Thursday, August 01, 2024

Very occasional quote of the day: interesting

“It may sound like an extremely obvious thing to say, but I think it is worth saying nevertheless that when you are making a film, in addition to any higher purpose you may have in mind, you must be interesting; visually interesting, narratively interesting, interesting from an acting point of view. 

All ideas for creating interest must be held up against the yardstick of the theme of the story, the narrative requirements and the purpose of the scene; but, within that, you must make a work of art interesting. 

I recall a comment recorded in a book called Stanislavski Directs, in which Stanislavski told an actor that he had the right understanding of the character, the right understanding of the text of the play, that what he was doing was completely believable, but that it was still no good because it wasn’t interesting.”

- Stanley Kubrick, interview from Sight And Sound, 1972


As a drummer you could read that and think OK, I need to play interesting then, and start making some bad playing decisions.
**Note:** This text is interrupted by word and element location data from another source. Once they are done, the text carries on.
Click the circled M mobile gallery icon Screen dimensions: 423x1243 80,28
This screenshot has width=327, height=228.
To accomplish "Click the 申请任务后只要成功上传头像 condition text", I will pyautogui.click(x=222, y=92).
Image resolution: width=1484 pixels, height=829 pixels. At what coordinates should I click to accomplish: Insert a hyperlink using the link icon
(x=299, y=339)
You have to be careful how you take advice from other art forms.      

As players, the job is to play. It's an immediate thing of making the performance, while hopefully— though it's not hip to talk about it— communicating some creativity and movement of energy. There are some consummate sidemen whose only concern is truly just to show up and do the job, but I think we all would like to be engaging when we play— that may be a better word than interesting for us.   
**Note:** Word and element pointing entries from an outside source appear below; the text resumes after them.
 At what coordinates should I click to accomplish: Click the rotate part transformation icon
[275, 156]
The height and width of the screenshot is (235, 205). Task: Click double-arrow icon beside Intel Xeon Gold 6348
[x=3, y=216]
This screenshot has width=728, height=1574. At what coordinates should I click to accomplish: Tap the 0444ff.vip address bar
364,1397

Interest is more of a consideration when acting as a bandleader, producer, arranger, or composer. There's time to think about it— in selection of players, repertoire, programming an album or set of music, style of production, and in the actual content of an arrangement or original composition. 

It is more hip for musicians to be thinking strictly about performance and craft aspects, and while we don't want to be preoccupied with audience response— what the hell— unless somebody is a more serious artist than Kubrick, it's worth some consideration.